I can't seem to get Lightroom to process how I need it to or want it to, so I keep going back to Photoshop and running some stupid actions, and then backing WAY off the saturation and 'pop' layers to the tune of 0% saturation and 10% pop. I also started this session at 6:30pm, which clearly was FAR to early. The shot of the boy in the chair was done right at the end, about 7:30pm, which is probably when I should have started!
I'm starting to believe that 2 hours before sunset sucks and that it really needs to be 1 - 1.5 hours before sunset, TOPS!
I like how a lot of them have turned out. But my goal is to get away, far away from having to run a bunch of actions on every shot because, well, it's very time consuming and I'm trying to avoid the fake look.
Thoughts here please? Be gentle...
Edited by mrpeepers on May 08, 2008 at 08:46 AM GMT
Edited by mrpeepers on May 08, 2008 at 08:51 AM GMT
I'm not the best person to be critiquing any photos. I really like the shot of your son -- the lighting is stellar. I like the last two shots as well (I like the last shot the best of the two), but I do think they would benefit from a shallower DOF -- to blur the background and keep the focus on the subjects. This is more my style, though. I think there were two ways to go. Keeping the background in focus tells me that the backgrounds is pretty important to the photos. If that is the case, then keep it that way -- but perhaps include more of the background to give the viewer a sense of where the mother and son are. Or you could use a wider aperture and crop a little tighter and bring the focus on the two. Your call.

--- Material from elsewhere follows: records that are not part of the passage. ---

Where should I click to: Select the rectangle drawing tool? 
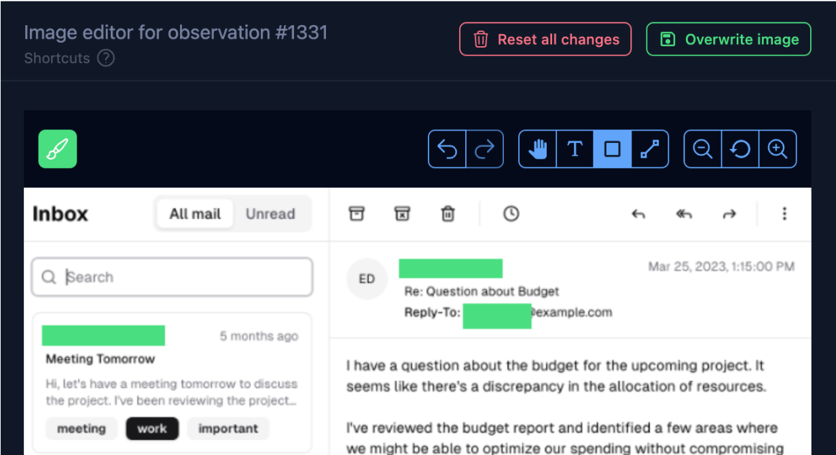pyautogui.click(x=613, y=149)
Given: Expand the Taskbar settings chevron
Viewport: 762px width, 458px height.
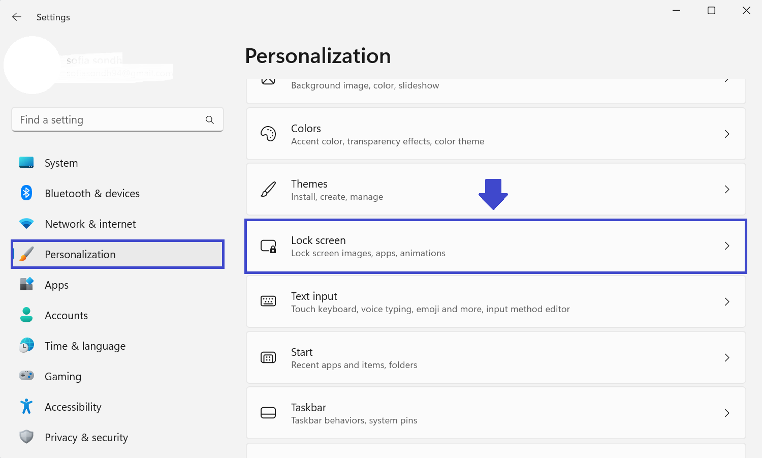Looking at the screenshot, I should point(727,413).
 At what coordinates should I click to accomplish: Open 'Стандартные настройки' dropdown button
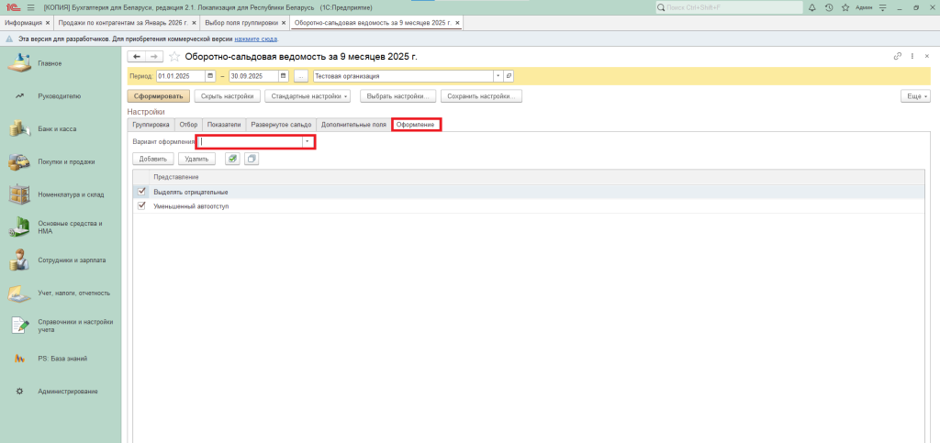[308, 95]
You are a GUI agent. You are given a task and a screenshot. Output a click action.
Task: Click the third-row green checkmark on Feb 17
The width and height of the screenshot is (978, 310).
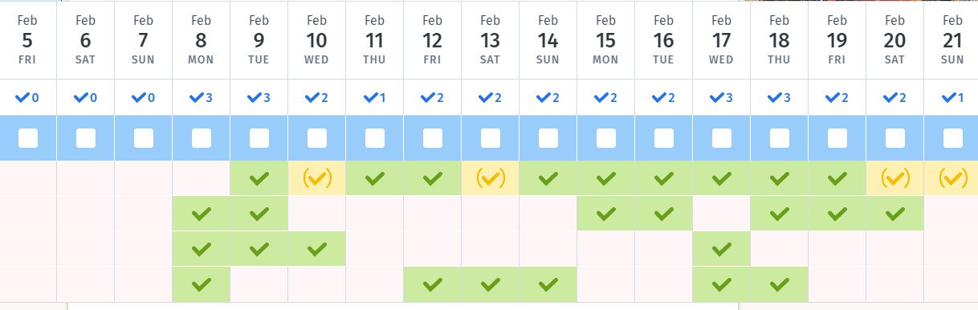click(x=722, y=249)
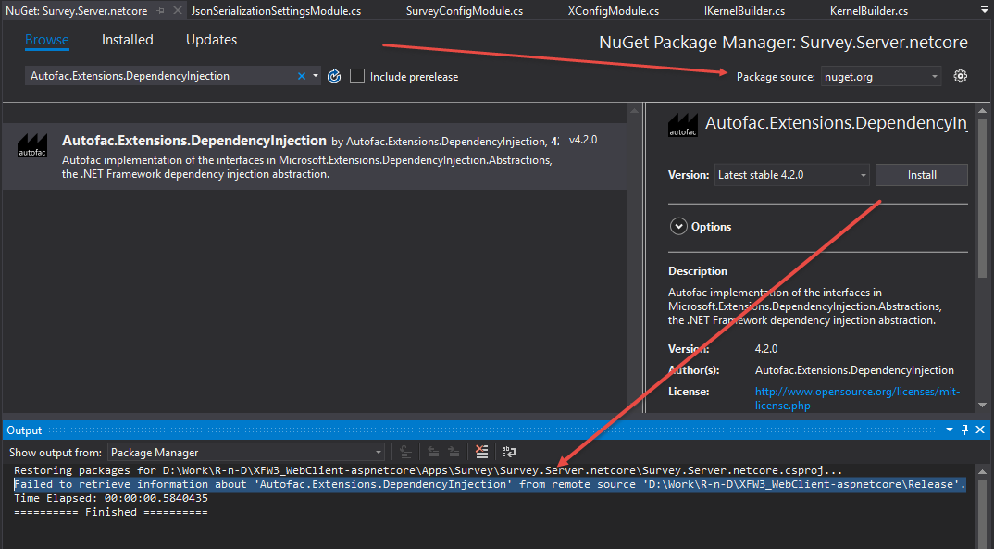Click the Install button

click(921, 174)
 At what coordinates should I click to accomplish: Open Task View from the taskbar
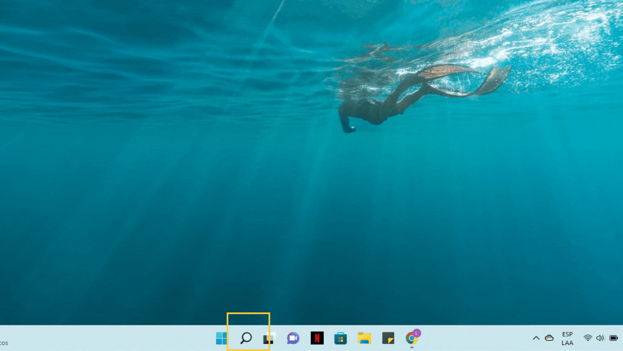tap(270, 338)
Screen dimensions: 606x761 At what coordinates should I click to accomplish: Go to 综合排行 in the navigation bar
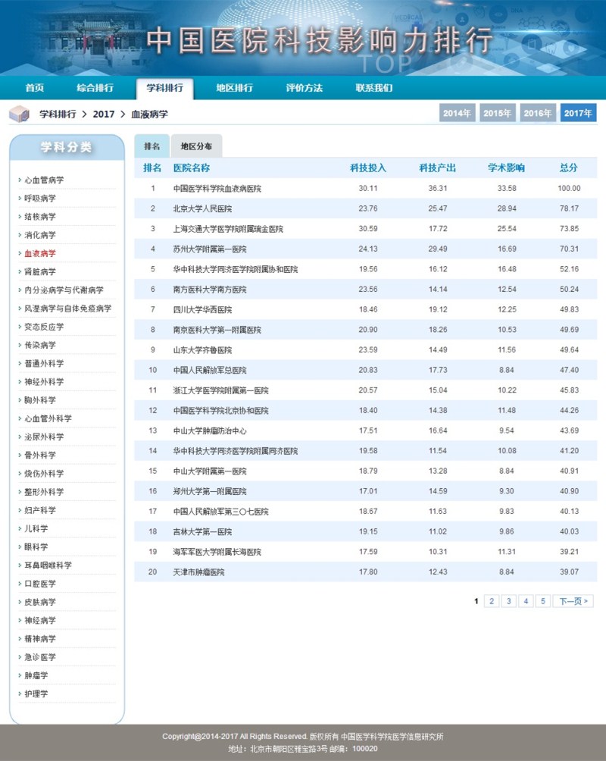(95, 88)
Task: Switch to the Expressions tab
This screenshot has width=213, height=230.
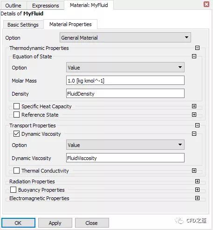Action: (46, 6)
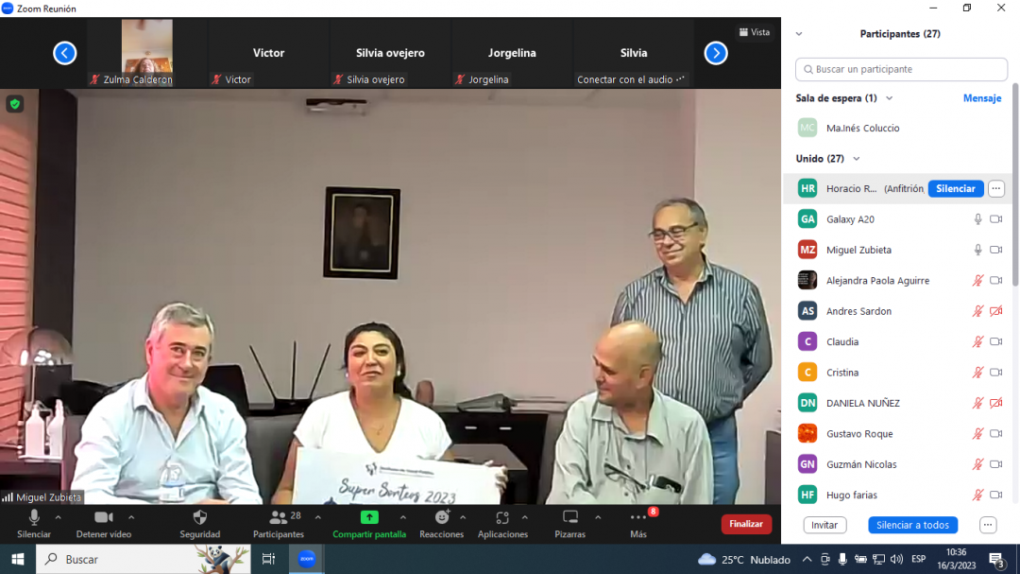1020x574 pixels.
Task: Open more options for Horacio R.
Action: 995,189
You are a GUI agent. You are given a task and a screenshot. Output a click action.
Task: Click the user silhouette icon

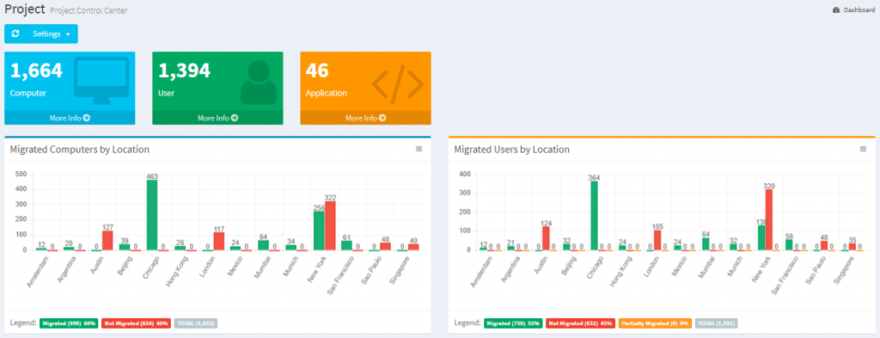point(259,83)
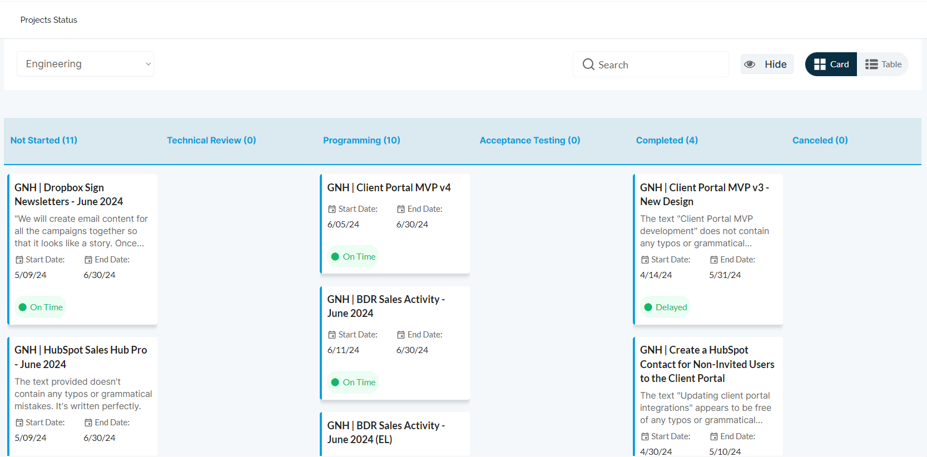Click the Technical Review (0) header

coord(211,140)
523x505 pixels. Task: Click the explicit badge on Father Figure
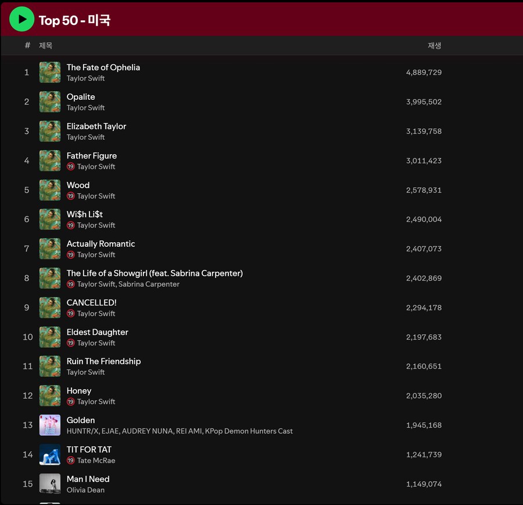tap(71, 167)
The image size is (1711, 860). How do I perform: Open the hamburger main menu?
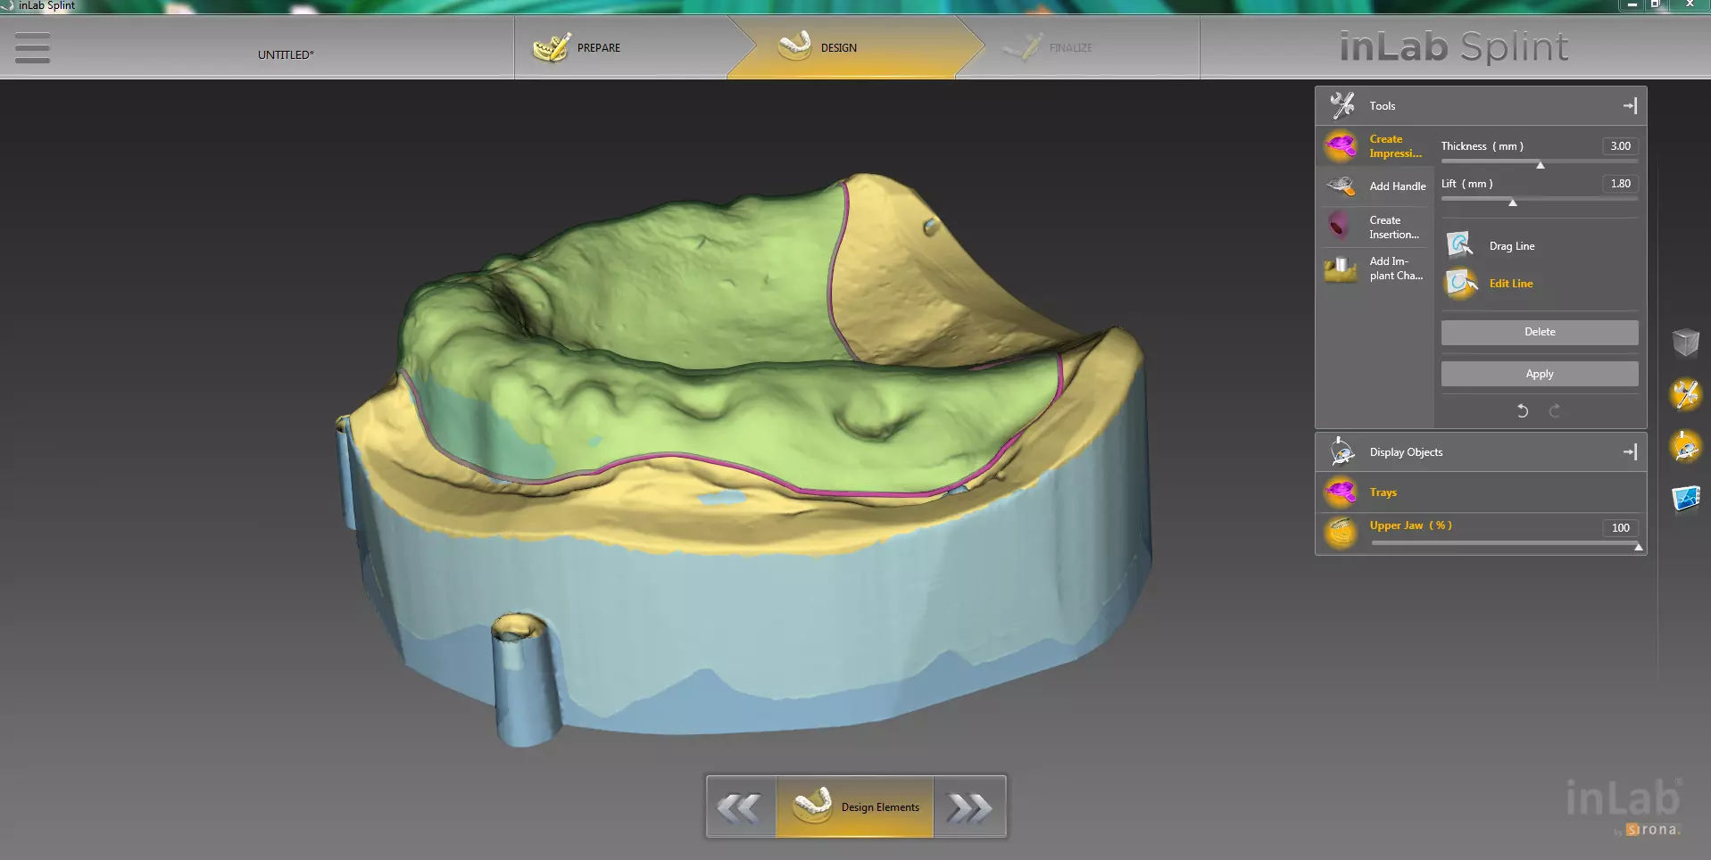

You mentioned blown highlights on the last photo. I imagine that an off-camera flash to your right (subject's left) could add a smidgen of fill, giving you a better lighting ratio and allowing you to take the highlights down a notch without losing detail in the shadows. I haven't used any off-camera flash, though, so that's what I THINK would work.
all in all, I like the pictures. I think the lighting brings the viewer's eye to the subjects. If you could darken the rocks, it may pop even more.
No advice on processing. I try to shoot everything as close to perfect as possible in-camera because my computer is SLOW so I do nearly all editing in lightroom. maybe try the beta 2 version for edits in specific places?
Thanks Deb... I actually had the fstop set to 8 on those because in earlier photos, which I haven't put up yet, I needed the great depth of field and I forgot to drop it back down... Chalk that up to inexperience! I'm definitely going to see what I can do about making that background less distracting. You can't see it, but in the 2nd and 3rd photos there was a guy watering his lawn.
A few thoughts - in #1, portrait orientation would further reduce the background showing and include his feet.
#2 is a nice 'moment' captured. You could crop inwards on this one. The border on the left and right is not needed. The yellow garment (?) is distracting, so crop some off the bottom till the bottom part of it is gone.
#3 Consider making this a portrait oriented shot by cropping lots on our right. His face being hidden detracts, but her smile is very nice.
In #2 & #3, try to work with Photoshop to subdue the highlights and reduce the exposure. I assume you shot in RAW and have PS. The exposure,recovery and fill light sliders will be helpful.
The best cure is an ounce of prevention: keep the direct sun off the faces of the subjects. Backlight + flash fill is much simpler to pull off within the limited DR of a digital sensor.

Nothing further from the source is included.